B Wurtz’s arrangements of painted aluminum pans are deceptively simple in their references to everyday domestic life. Their underlying context, however, are the concepts of art and design.

Laura Braciale shows a kind of ordered beauty in her arrangement of partical board pieces. They become abstract paintings with ready-made materials, utilizing the physicality of the wood chips and the flatness of the pattern as image.

Jennifer Bevill uses pages from books, bottle caps, play money, report cards, shopping lists, spools, toys fabric and thread to concoct swirling mobiles that refer at once to her current family life, and to her past as a child, growing up in Tornado Alley.

Mai Braun’s “Open Form”, made of cardboard and aluminum tape has a shiny, bright and pleasant beauty that brings to mind a flower opening up for rain and light while her commercial and industrial material has a clunky solidity that suggest longevity a flower could only envy.

Drew Shiflett’s Stretch is made of paper, fabric, glue, wire, cardboard and polyester stuffing. Shiflett’s use of materials is both scrappy and meticulous. The piece undulates across the floor like a low-lying wagon train.

Jeff Feld finds inspiration in the graphic qualities of discarded police barricades. At a midpoint between minimalism and drama, the barricade hovers against the wall, defying gravity, but also seems pinned and assaulted by it’s support.

Michael Lusk creates figures from garbage bags, rope, wire, coat racks and more. His humanoid sculptures are alternately funny, sad, pathetic, guileless or wretched, and provide the viewer with a mirror aimed at our habits and interactions.
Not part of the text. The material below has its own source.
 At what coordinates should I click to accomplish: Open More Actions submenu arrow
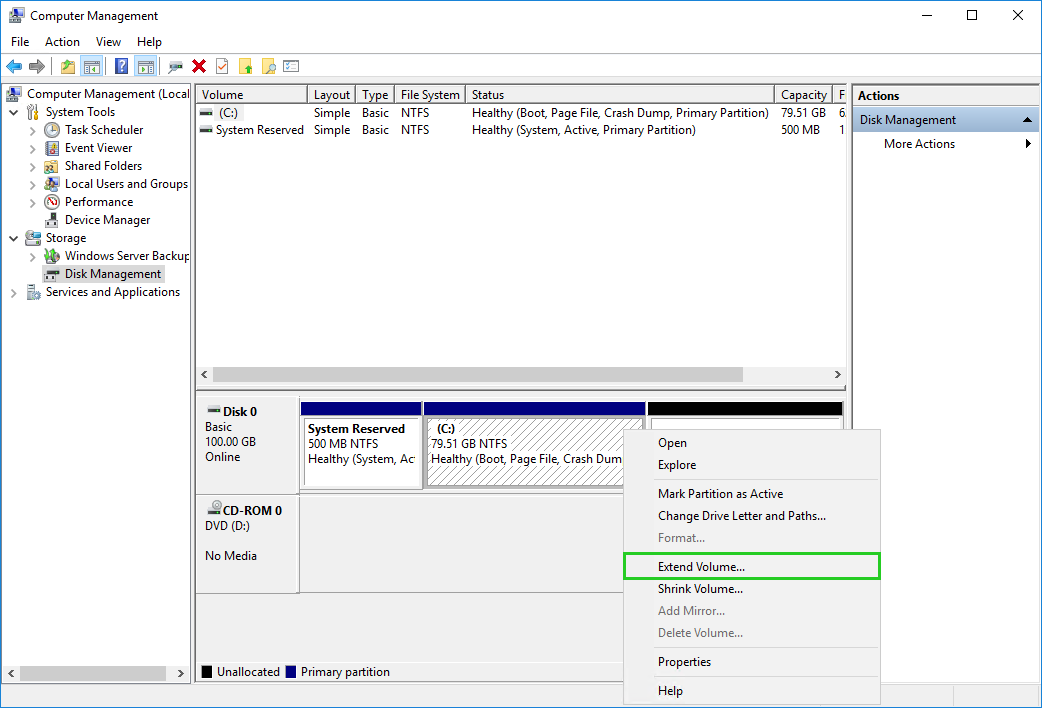[1028, 144]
Michael DeLucia’s elegant sculptures made with common products of his daily life, such as shopping carts, stair railings, brooms, etc., none the less provoke a sense of discomfort in the viewer.

Elaine Angelopoulos will create an intricate installation, a kind of woven inner domain, that becomes for the artist another expression of her on-going interest in the permissible boundaries between the public and the private.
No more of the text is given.